Jeff, she breathes out, not a curse, but somewhere in between a song and a prayer, and he responds with Britta in the same direction, so she places her hands on either side of his face- touching him again, because he is in front of her and he is real- and kisses him.
She pulls away though, of course she pulls away, because this is who she is, and she isn't done running from everything, not yet.
"We're the two people who would die from friendly fire," he says when she's backed away, and there's something else there, something like too close but too far and where's the thrill of the chase anymore and hidden under layers of breath and muscle and bones there's you you you why does it always come back around to you.

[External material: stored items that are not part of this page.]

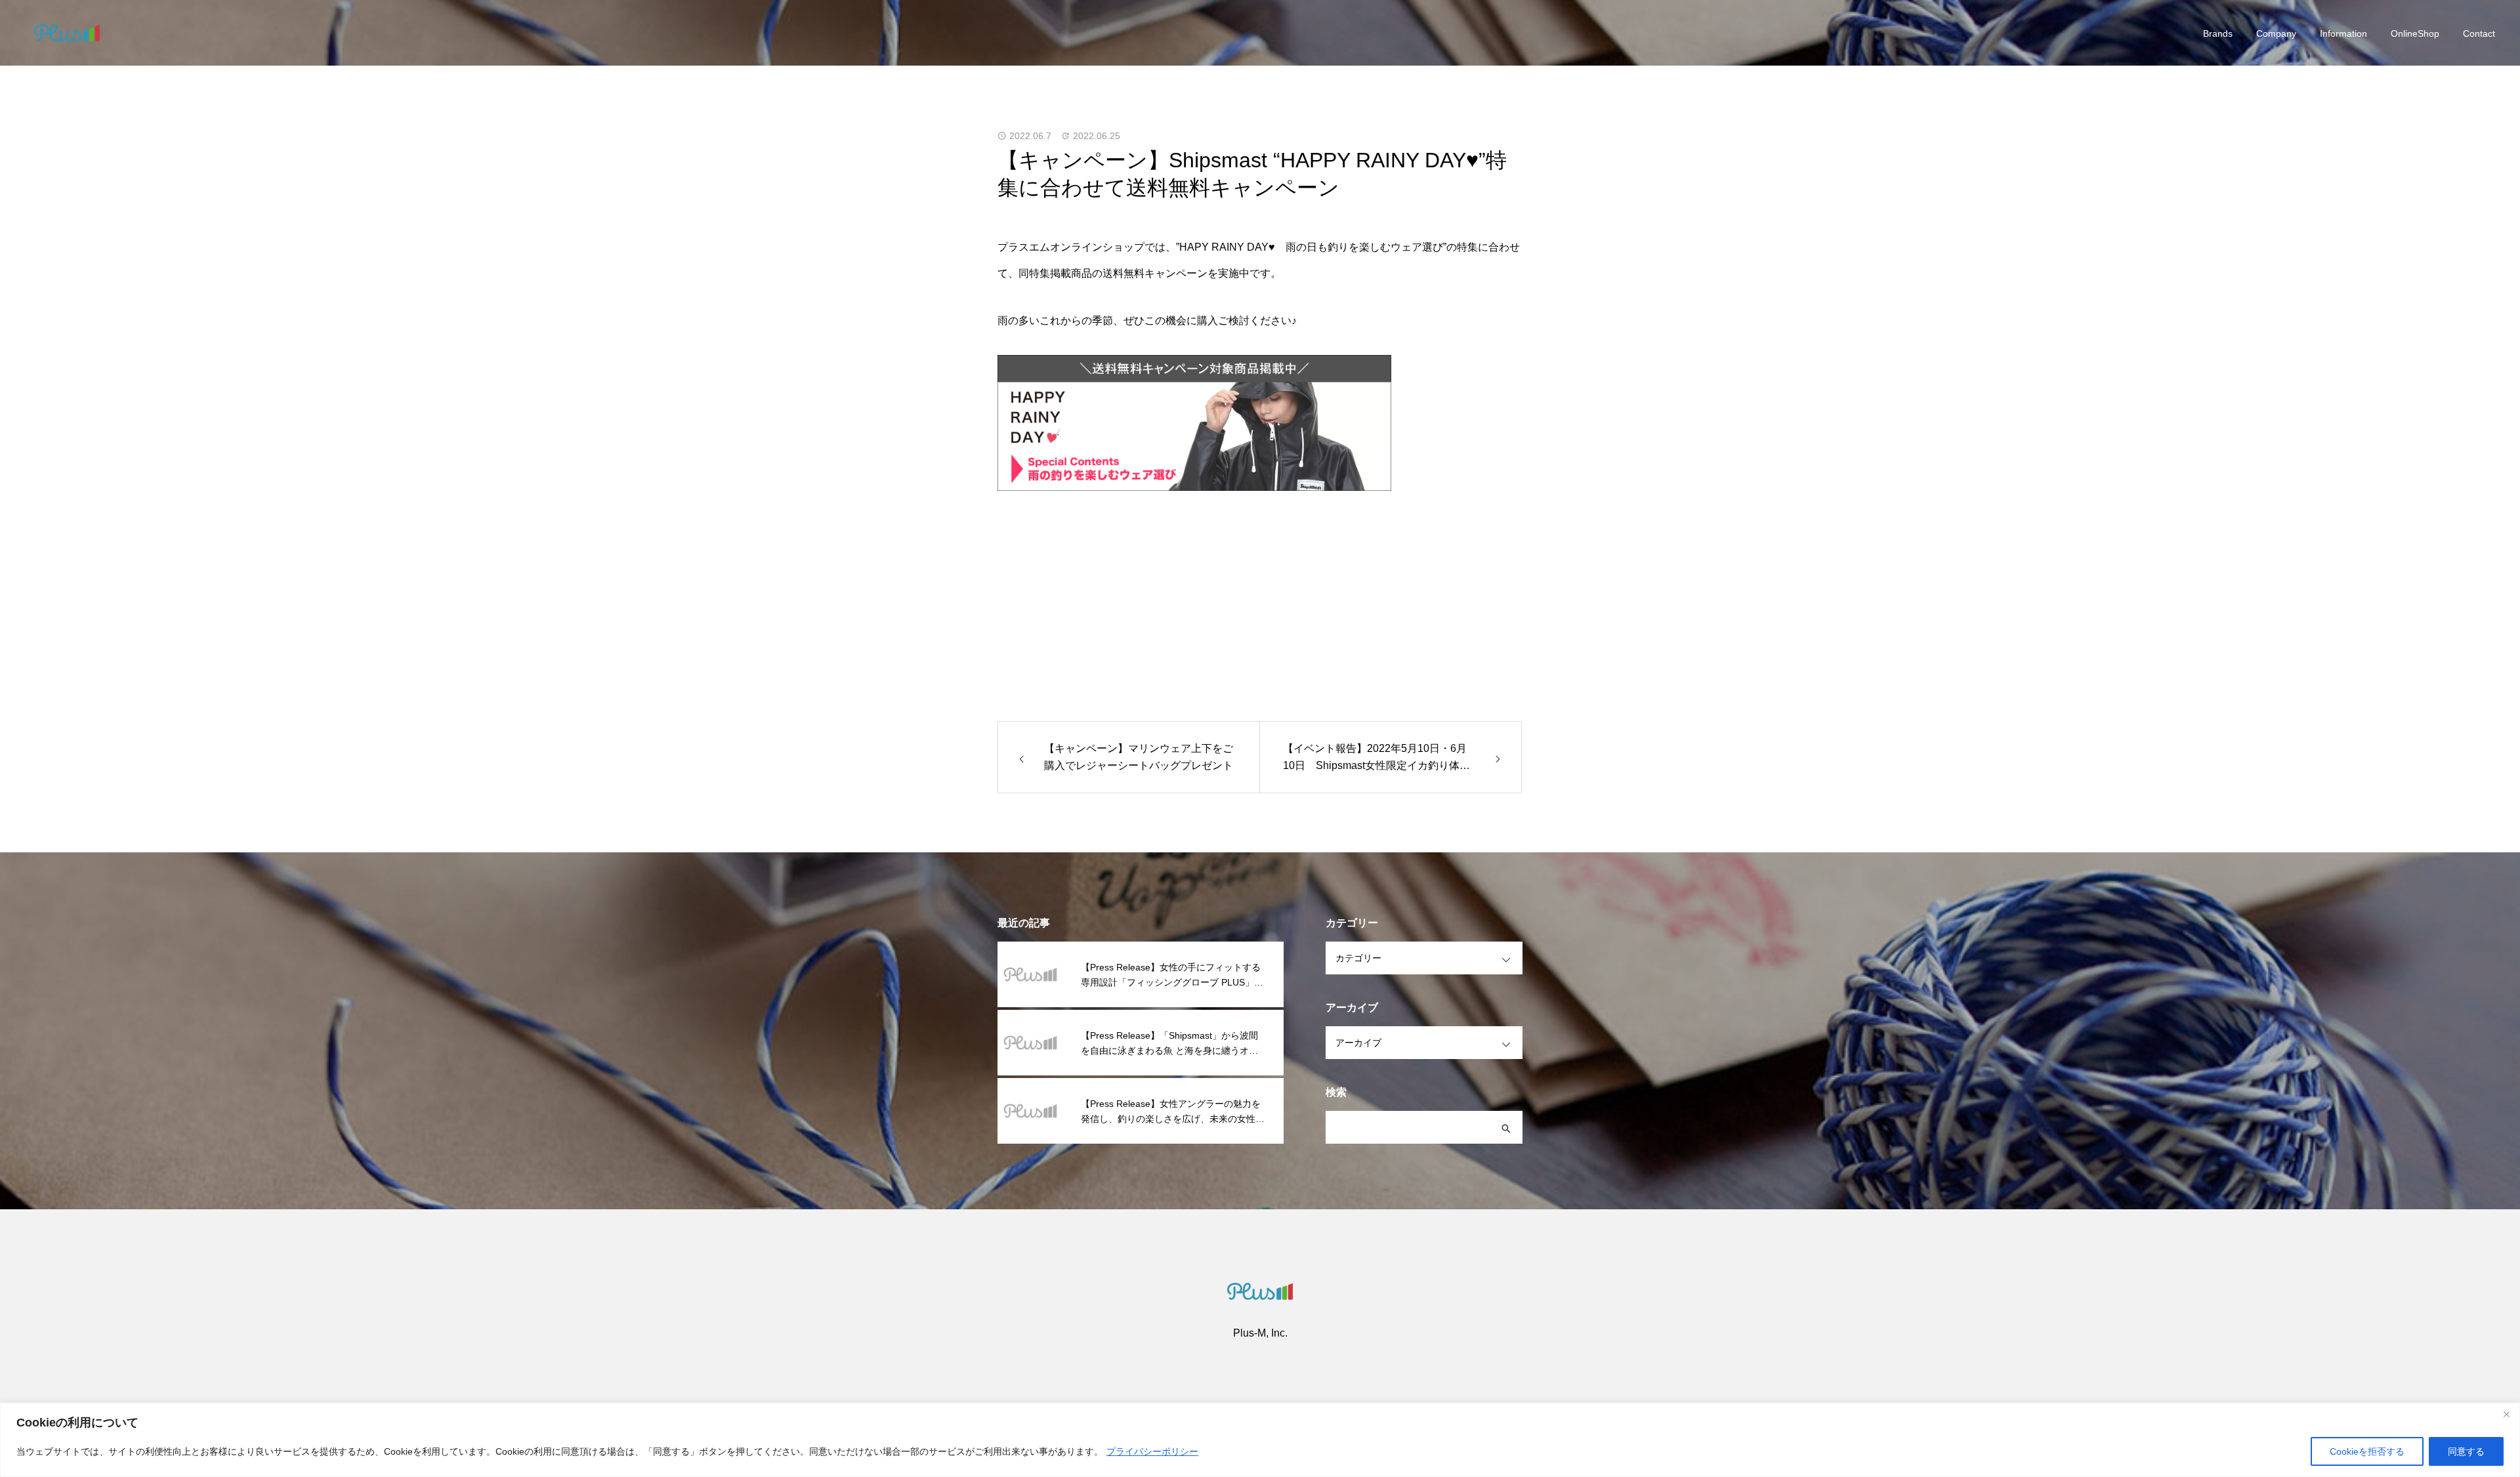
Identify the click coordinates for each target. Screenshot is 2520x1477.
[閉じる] (2506, 1414)
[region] (1260, 1440)
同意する (2466, 1451)
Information (2343, 33)
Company (2276, 33)
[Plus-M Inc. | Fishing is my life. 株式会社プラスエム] (67, 32)
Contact (2479, 33)
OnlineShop (2415, 33)
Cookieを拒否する (2367, 1451)
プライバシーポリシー (1152, 1451)
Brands (2218, 33)
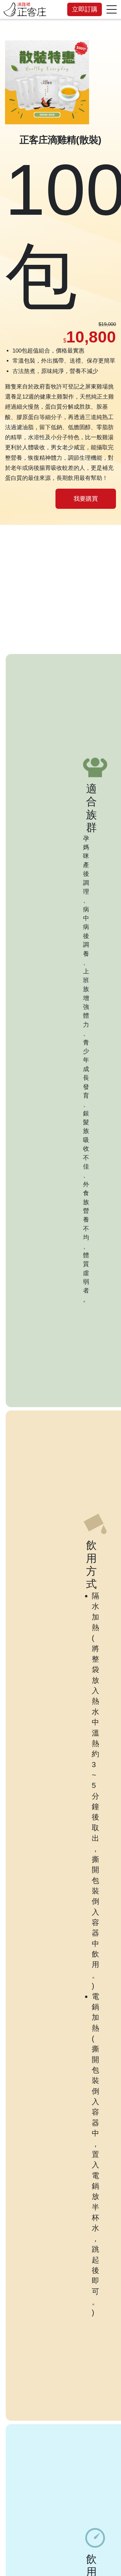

"I don't know," she says, answering his unasked question, and she touches him again so she will be able to walk away and not look back.
She doesn't succeed, but she was never going to anyways.
coda (a passage to bring a piece to its conclusion).
They have all their moments.
They fight and fuck until they don't want to do either, and then they miss them once that goes away (we're so unhealthy, she says) and maybe he doesn't find his happy ending because it's with her, but maybe if he was with anyone else he would be worse off, and she's stopped telling herself she will never love him.
sometimes the ending can be more of a beginning, anyways: go back to start and repeat the variation on the theme.
In other words, it doesn't matter if they're stuck in a pattern, or if they're only together because no one else would have them (and as it goes, neither of the aforementioned things happen to be true).